Une fois racontée la constitution de l'équipe avec l'inclusion très déconcertante de Clayface, le scénariste passe à la révélation progressive de la nature de l'ennemi et aux relations entre les membres de l'équipe. Avant même d'entamer sa lecture, le lecteur a conscience des contraintes qui pèsent sur l'auteur : il doit mettre en scène des personnages qui apparaissent dans d'autres séries, et il ne peut pas leur apporter de changement durable. de même, il peut piocher dans le catalogue d'ennemis des superhéros de l'équipe (mais sans pouvoir les changer) ou en inventer un nouveau qui aura une espérance de vie limitée à l'histoire en cours. Il choisit la deuxième option, en évitant les 2 poncifs que sont les robots tueurs et les extraterrestres, mais en introduisant encore une nouvelle organisation secrète à Gotham, dont personne n'a jamais entendu parler, malgré la densité de détectives au mètre carré dans cette ville. Il se montre beaucoup plus habile dans la montée en puissance des affrontements entre les Batmen et la Colonie.
James Tynion se montre beaucoup plus convaincant pour insuffler de la vie dans ses personnages, et faire ressortir leur histoire personnelle sans qu'elle ne devienne envahissante. Si le lecteur dispose déjà d'un peu d'intérêt pour Cassandra Cain, il retrouve dans ses brèves apparitions ses principales caractéristiques, telles qu'établies par
Kelley Puckett et
Scott Peterson dans sa série des années 2000
Batgirl Vol. 1: Silent Knight. Il en va de même pour Clayface, un peu moins pour Stephanie Brown qui ne dispose pas de beaucoup de dialogues. Il retrouve les liens particuliers qui existent entre Kate Kane et son père Jacob. Dans une série d'équipe comme celle-là, le scénariste ne dispose pas de beaucoup de latitude pour faire exister ses personnages, et là il trouve le bon dosage entre leur histoire personnelle (sans en devenir abscons pour autant), leurs interactions (pour montrer que les personnages ne sont pas interchangeables) et leurs utilisations de pouvoirs ou de capacités.

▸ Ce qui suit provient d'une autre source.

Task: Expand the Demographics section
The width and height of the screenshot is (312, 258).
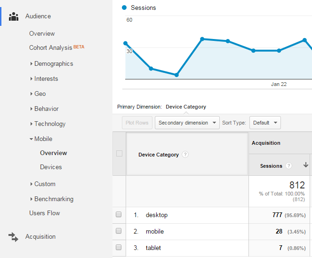Action: [53, 64]
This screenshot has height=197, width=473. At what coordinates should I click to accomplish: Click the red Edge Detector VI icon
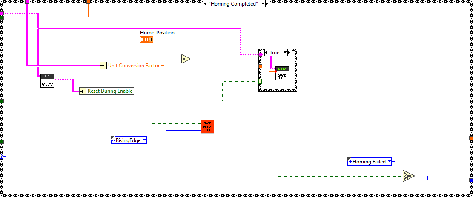[x=207, y=127]
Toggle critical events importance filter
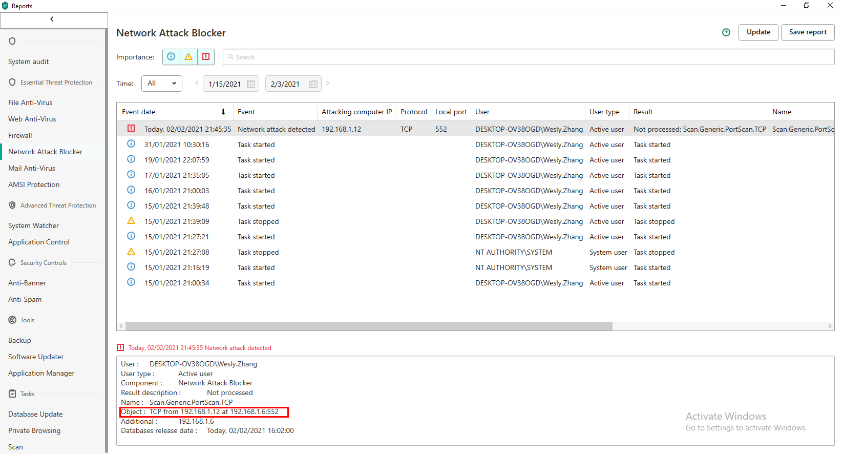This screenshot has height=454, width=843. [206, 57]
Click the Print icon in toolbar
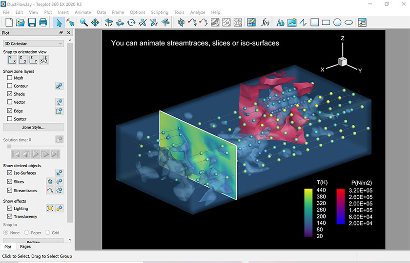 click(43, 22)
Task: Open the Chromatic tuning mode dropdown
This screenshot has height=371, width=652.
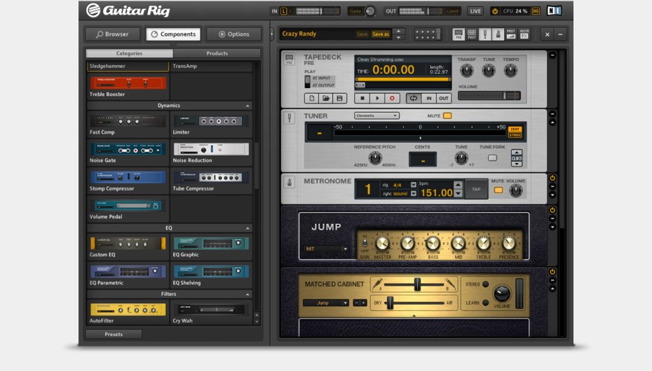Action: (x=376, y=116)
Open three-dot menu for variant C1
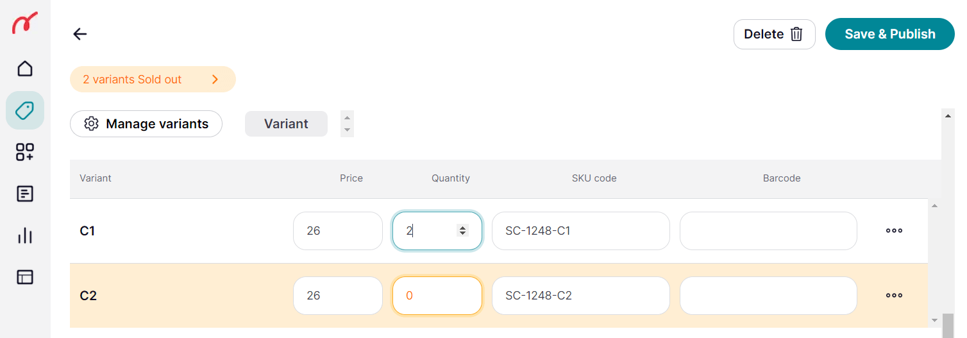Screen dimensions: 967x338 coord(894,231)
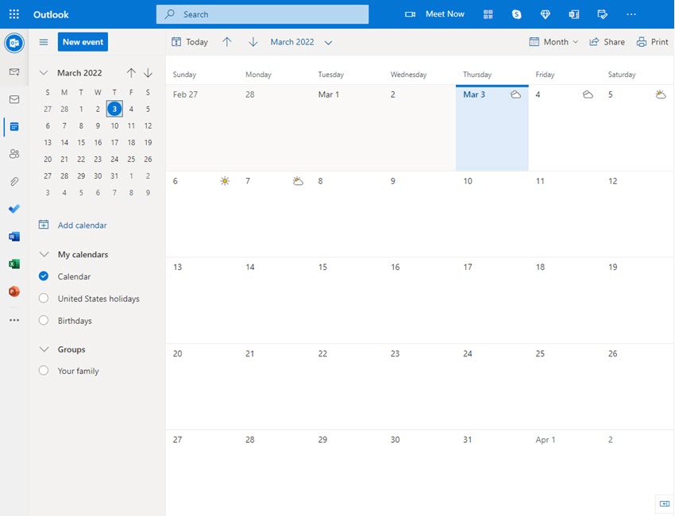Open Word from the left sidebar

point(14,236)
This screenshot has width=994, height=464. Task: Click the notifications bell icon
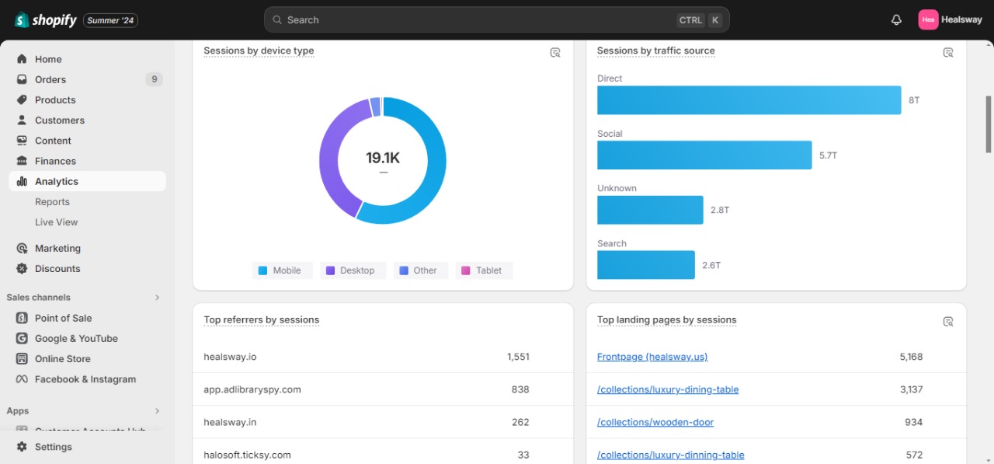pos(896,20)
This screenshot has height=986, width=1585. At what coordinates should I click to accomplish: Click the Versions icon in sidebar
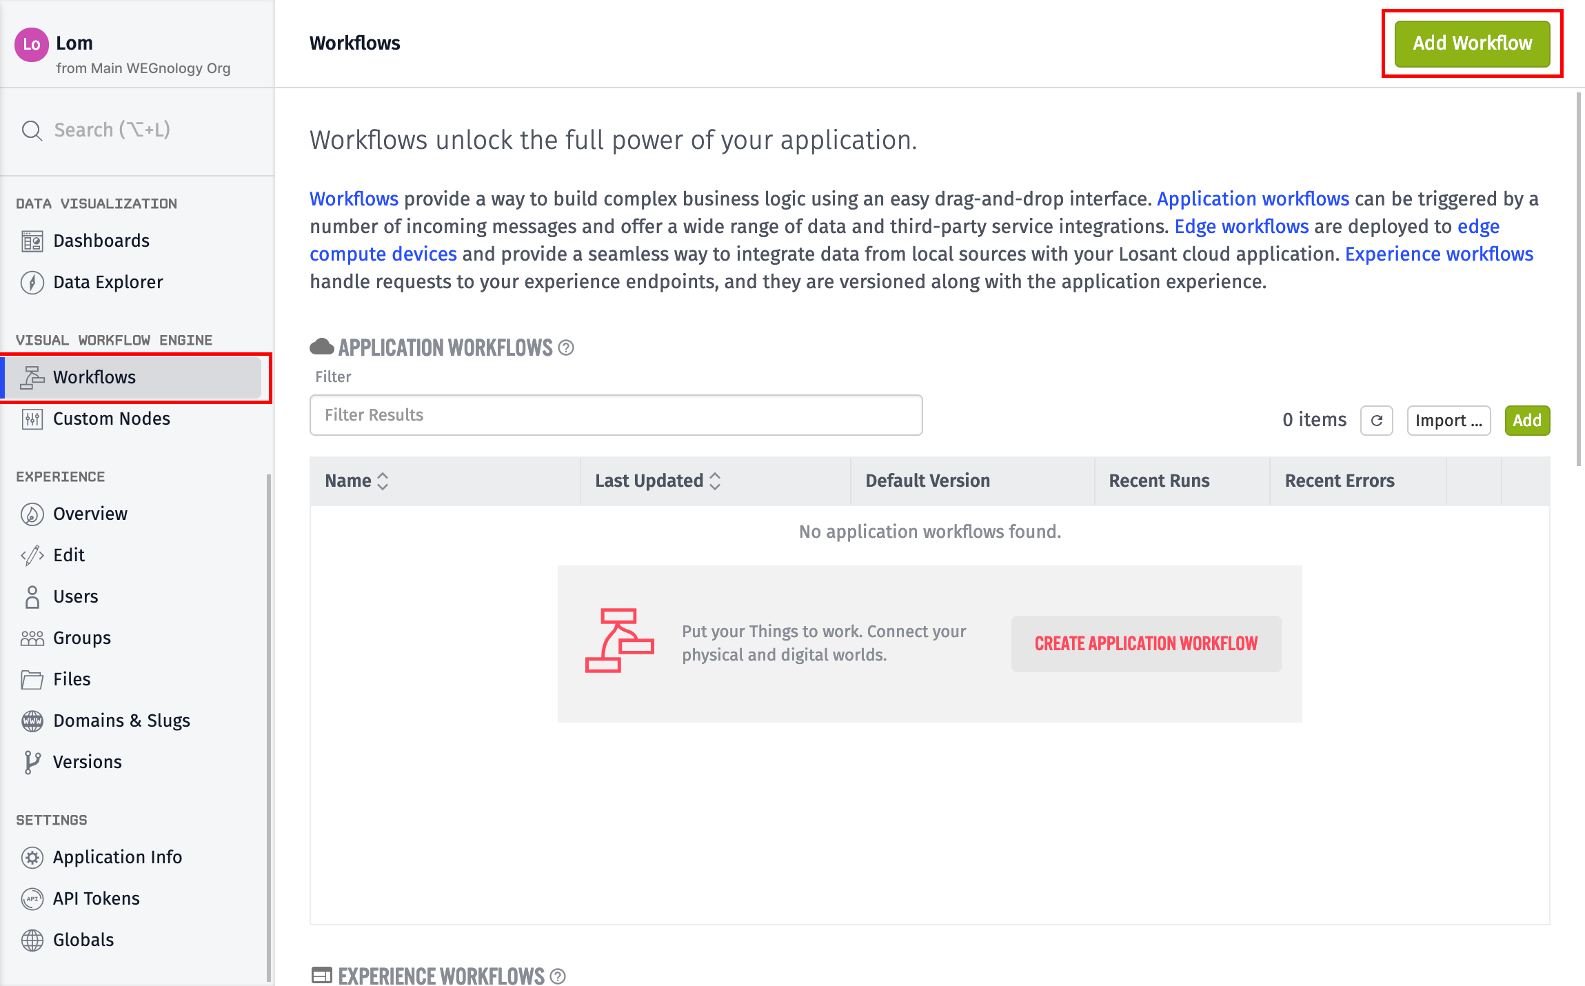(32, 762)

Avec la période Rebirth, le lecteur a comme d'habitude un choix pléthorique pour suivre les aventures de superhéros portant l'insigne de la chauve-souris. La série Batman de
Tom King est passionnante, mais assez exigeante. Cette série d'équipe est beaucoup plus directe, et très bien ficelée, à la fois pour la progression dramatique, et pour les dessins. C'est un très bon démarrage qui nécessite encore un ennemi moins générique et un petit peu moins de clichés.